** Exercise objective **
Reproduce the records from the first line through the line containing "[x=87, y=274]", replacing "badge" with "label" and leaving everything else unchanged.

** Exercise inputs **
____
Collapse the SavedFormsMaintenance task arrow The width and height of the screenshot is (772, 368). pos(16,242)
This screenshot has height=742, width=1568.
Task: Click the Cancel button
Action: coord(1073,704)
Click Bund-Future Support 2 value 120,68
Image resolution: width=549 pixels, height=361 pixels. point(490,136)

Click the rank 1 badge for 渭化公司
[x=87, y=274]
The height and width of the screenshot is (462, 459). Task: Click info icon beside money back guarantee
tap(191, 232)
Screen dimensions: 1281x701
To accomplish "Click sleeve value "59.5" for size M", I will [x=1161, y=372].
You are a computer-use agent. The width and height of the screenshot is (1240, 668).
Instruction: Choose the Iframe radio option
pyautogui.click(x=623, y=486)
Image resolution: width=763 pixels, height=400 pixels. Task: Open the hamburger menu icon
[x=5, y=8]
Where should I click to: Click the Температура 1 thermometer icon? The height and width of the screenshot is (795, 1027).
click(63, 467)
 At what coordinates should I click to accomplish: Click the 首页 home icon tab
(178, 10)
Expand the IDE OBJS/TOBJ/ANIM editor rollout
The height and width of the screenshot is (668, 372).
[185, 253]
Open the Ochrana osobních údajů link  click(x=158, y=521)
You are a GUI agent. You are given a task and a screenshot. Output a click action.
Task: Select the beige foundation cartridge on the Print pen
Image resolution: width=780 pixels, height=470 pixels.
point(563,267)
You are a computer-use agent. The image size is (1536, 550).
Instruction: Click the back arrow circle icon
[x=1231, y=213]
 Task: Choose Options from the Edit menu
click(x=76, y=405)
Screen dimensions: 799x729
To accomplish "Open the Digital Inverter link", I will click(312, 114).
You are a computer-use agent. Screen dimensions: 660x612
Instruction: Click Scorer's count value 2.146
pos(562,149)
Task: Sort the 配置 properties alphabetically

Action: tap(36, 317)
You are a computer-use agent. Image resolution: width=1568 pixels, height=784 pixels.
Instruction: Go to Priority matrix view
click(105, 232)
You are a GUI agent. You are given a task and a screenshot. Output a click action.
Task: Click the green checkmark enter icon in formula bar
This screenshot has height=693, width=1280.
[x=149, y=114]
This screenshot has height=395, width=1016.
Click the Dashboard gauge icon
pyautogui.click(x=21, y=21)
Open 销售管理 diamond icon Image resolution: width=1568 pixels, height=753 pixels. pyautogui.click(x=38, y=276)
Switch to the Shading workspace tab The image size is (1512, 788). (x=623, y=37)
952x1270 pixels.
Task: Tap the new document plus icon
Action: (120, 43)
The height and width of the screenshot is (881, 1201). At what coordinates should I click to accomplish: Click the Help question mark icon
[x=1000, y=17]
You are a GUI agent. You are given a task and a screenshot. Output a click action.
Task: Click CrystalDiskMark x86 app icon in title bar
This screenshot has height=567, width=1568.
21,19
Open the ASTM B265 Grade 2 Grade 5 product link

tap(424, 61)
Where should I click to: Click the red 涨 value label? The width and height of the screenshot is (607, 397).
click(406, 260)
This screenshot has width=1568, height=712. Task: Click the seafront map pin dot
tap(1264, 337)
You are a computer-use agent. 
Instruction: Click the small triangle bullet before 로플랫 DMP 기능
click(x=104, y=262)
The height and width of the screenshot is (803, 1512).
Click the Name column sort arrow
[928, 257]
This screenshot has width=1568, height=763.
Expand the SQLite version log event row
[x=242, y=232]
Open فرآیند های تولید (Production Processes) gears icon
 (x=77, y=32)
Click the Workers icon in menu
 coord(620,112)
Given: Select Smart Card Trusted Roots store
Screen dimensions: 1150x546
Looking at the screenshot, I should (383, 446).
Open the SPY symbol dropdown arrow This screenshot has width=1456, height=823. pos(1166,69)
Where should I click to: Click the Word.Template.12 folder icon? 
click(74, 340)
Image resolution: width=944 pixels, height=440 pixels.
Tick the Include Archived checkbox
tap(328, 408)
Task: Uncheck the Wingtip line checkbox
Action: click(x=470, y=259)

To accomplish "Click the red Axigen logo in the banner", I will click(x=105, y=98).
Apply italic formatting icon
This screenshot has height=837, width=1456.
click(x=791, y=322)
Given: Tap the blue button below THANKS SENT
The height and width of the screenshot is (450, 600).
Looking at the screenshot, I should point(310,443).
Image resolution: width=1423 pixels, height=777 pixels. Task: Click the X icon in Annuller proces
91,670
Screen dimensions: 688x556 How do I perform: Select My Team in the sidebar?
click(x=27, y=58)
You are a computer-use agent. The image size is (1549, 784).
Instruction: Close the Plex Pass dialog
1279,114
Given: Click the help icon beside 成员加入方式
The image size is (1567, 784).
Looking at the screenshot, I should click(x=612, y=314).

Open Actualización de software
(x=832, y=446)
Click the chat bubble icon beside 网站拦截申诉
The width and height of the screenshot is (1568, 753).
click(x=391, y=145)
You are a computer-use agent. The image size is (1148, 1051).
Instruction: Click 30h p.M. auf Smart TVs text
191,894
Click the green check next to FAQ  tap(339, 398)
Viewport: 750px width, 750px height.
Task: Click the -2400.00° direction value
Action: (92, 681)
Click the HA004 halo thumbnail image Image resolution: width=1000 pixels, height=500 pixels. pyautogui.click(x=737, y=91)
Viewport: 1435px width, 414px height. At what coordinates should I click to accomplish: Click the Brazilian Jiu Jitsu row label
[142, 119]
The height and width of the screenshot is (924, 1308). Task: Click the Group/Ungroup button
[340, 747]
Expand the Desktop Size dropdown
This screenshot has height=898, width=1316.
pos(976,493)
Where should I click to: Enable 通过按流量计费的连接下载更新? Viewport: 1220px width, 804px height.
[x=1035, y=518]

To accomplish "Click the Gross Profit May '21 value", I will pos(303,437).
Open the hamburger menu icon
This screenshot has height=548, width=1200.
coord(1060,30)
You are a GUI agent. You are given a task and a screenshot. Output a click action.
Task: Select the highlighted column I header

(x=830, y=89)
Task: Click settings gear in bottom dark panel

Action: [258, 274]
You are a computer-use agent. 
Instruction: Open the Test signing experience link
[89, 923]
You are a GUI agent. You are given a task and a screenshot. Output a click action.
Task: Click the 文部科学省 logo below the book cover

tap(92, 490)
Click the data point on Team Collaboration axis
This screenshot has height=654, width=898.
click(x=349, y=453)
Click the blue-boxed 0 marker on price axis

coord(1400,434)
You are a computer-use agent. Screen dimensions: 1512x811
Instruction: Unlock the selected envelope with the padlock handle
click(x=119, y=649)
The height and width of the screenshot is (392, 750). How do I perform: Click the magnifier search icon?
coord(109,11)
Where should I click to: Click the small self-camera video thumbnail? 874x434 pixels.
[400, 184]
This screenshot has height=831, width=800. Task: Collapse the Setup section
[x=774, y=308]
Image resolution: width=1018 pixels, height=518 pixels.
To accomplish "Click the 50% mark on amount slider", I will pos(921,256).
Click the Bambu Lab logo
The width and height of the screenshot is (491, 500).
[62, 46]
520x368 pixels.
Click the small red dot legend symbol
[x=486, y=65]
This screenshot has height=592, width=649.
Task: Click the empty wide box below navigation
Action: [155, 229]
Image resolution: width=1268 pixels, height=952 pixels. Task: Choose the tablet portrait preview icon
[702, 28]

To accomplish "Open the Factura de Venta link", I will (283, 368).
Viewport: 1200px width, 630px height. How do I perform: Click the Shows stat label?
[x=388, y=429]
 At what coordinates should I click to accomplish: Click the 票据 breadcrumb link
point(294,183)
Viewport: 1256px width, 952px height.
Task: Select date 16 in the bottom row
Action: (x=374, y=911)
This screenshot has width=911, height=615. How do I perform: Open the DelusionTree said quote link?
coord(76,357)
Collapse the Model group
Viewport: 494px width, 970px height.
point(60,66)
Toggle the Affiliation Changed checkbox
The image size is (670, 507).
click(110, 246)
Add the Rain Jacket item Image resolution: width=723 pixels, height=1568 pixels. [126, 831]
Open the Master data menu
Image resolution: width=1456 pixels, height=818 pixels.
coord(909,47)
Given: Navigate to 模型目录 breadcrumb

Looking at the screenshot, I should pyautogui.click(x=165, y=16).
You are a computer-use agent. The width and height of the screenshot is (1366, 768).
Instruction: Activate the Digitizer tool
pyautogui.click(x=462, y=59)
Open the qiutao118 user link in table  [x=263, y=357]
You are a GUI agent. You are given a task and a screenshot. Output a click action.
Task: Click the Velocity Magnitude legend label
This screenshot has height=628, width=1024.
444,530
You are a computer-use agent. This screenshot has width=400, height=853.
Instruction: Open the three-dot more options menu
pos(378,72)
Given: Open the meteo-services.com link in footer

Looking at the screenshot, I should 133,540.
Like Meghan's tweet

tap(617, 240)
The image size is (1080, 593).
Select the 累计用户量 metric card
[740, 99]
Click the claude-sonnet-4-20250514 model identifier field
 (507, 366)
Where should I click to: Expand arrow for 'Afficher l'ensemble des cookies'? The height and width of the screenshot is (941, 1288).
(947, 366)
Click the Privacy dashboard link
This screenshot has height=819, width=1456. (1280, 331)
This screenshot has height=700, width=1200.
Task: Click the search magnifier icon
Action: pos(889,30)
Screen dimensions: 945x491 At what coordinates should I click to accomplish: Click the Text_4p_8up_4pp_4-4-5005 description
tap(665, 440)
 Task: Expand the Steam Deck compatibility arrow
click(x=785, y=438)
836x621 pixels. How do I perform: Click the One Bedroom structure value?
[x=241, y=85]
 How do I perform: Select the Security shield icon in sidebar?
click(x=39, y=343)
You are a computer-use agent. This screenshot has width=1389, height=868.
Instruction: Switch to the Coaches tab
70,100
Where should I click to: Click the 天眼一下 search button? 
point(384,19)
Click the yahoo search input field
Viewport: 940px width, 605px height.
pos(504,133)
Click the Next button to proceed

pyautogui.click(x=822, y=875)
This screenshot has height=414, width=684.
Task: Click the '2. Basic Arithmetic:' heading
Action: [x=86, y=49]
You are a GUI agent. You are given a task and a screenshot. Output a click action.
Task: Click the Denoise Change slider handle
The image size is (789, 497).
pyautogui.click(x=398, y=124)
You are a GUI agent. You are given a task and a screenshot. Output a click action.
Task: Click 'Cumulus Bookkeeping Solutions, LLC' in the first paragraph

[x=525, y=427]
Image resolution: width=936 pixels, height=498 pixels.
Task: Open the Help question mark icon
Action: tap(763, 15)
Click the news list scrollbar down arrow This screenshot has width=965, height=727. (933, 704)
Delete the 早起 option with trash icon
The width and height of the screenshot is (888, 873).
____
** Answer to the task **
Collapse the SavedFormsMaintenance task arrow The width and height of the screenshot is (772, 368). pos(16,242)
This screenshot has height=742, width=1568.
Task: Click the Cancel button
Action: coord(1073,704)
Click Bund-Future Support 2 value 120,68
Image resolution: width=549 pixels, height=361 pixels. point(490,136)

Click the rank 1 label for 渭化公司
[x=87, y=274]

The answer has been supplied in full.